Men of the Mean Streets

11/9/2005

Some pop-life marriages seem not made in heaven, and yet they last, and occasionally flourish.

Think Bing Crosby and David Bowie sweetly duetting on "Little Drummer Boy"; if it were as bad as its reputation claims, the song wouldn't have become a holiday-season staple. Think Walt Disney and Salvador Dali, collaborators for a short time in the '40s. Think Julia Roberts and Lyle Lovett - OK, that didn't work, but a classic example: Think of any art museum that's shown Andy Warhol's soup cans.

To this, let's add two more: Curtis Hanson, the serious-minded, journeyman filmmaker behind L.A. Confidential and Wonder Boys, who directed Eminem into the roof-raising 8 Mile. And think Jim Sheridan, who has not directed a classic (or a roof-raiser) with Get Rich or Die Tryin', which opens today, but is still perhaps the last filmmaker you would expect to direct 50 Cent in the rapper's first movie.

Sheridan sees it differently.

"I came to America in 1981 because I was fed up being in Ireland," Sheridan said last week in an interview. "I needed to get out of Dublin. Not because it was backward but because there was nothing there. I had done everything I wanted, and when I arrived in New York City, rap had started to explode. I think I bought more than my share of mix tapes on the street."

He name-checks a host of early Caribbean rappers, and hip-hop predecessors like Cab Calloway and Oscar Brown, Jr., and more contemporary acts like Public Enemy. "I have been interested in rap for a long time," he said. And still it doesn't seem enough.

The big-screen debut of a pop star is not typically valued artistic real estate for a respected filmmaker with plenty to do. A studio would just as well hire a seasoned music-video director - someone who markets first, edits later. And for every Eminem, there's a Vanilla Ice, certain his first picture will not be the moment he jumped the shark but the point his career soared into a multimedia stratosphere.

"What I liked about 50's story," Sheridan said, "was that he is not "What I liked about 50's story," Sheridan said, "was that he is not like everybody knows every detail about him, or feels they do. They know vague facts, but not so played out that you can't make a movie about them. I was going to do the Ali movie [Michael Mann eventually made] and found that aspect of it, the familiarity, very difficult and pretty frustrating."

The 50 Cent story is not the Buddy Holly story.
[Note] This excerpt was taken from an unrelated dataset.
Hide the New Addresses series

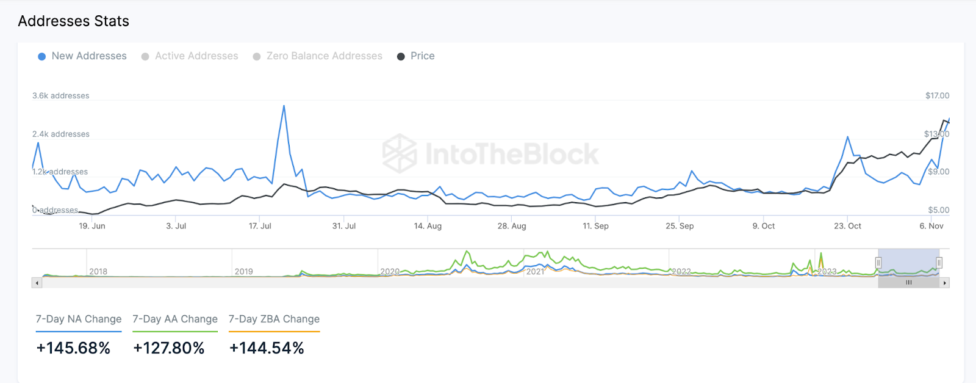tap(89, 56)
It is so romantically violent and suited for the big screen, you wonder whether he lived a life inspired by movies or movies are inspired by people like Curtis "50 Cent" Jackson. He's the only artist besides the Beatles to have four songs in the Billboard Top 10 at the same time, and yet what is compelling about him, what most people primarily know, is he sold drugs, was shot nine times, dreamed of being a rap star, got signed by Columbia, then dropped by the label after he was shot in the face two times. Eminem signed him to his Slim Shady label - a few years later, here we are: with Paramount trying to replicate 8 Mile's success by pairing a quality filmmaker with a rapper.

Sheridan wasn't hard up.

He has been nominated for an Academy Award three times, including just last year for his previous film, In America. He's also a 56-year-old white guy, but one with a reputation for inspiring, no-nonsense, street-level realism - forged in frequent collaborations with Daniel Day-Lewis; together, they made My Left Foot, In the Name of the Father, and The Boxer. He may have lived in New York for a spell - where 50 Cent and his Horatio Alger story began (in Queens, to be specific) - but Sheridan is most certainly, and primarily, a product of the mean streets of working-class Dublin.
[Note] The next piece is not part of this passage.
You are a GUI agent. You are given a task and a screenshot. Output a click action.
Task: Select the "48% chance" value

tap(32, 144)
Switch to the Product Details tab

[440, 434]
And yet in his thick Irish brogue, he explains: "How did I get hooked up with 50 Cent? I was at a party at Jimmy Iovine's house. Bono was telling him how much I liked rap and hip-hop, and so Jimmy offered me the job, and it happened just like that."
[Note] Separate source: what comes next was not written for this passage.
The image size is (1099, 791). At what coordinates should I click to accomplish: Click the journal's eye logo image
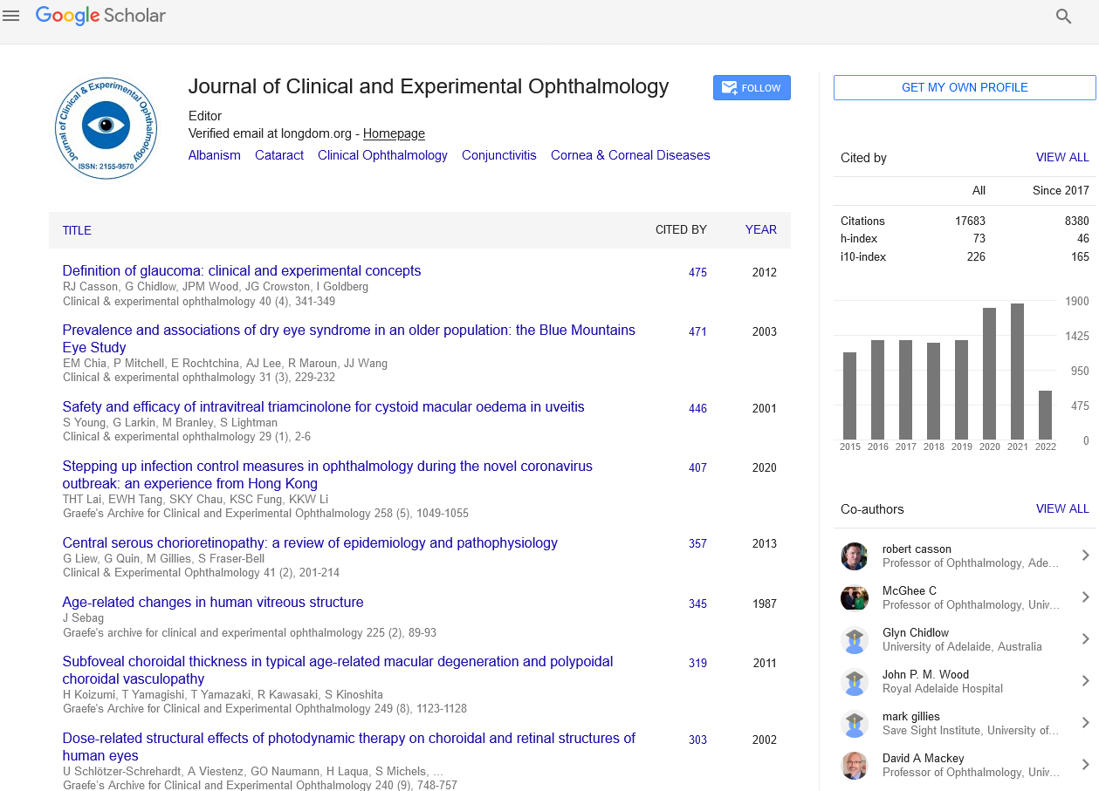click(x=106, y=127)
Jimmy Iovine, being the president of Interscope Records, which has 50 Cent and Eminem on its roster - and Bono, being that guy who plays in that band.

Sheridan is not blase. He realizes what a strange collaboration this seems. He tells a story that happened during production that definitely didn't happen during the filming of any Daniel Day-Lewis award-season chaser.

One night while they were shooting on the streets of New York, a couple of thousand kids got wind of what was happening. They craned their necks for a look and started shouting for 50 Cent. Sheridan tried hard to keep his rapper-turned-actor in character, but the man and the persona are hard to tell apart.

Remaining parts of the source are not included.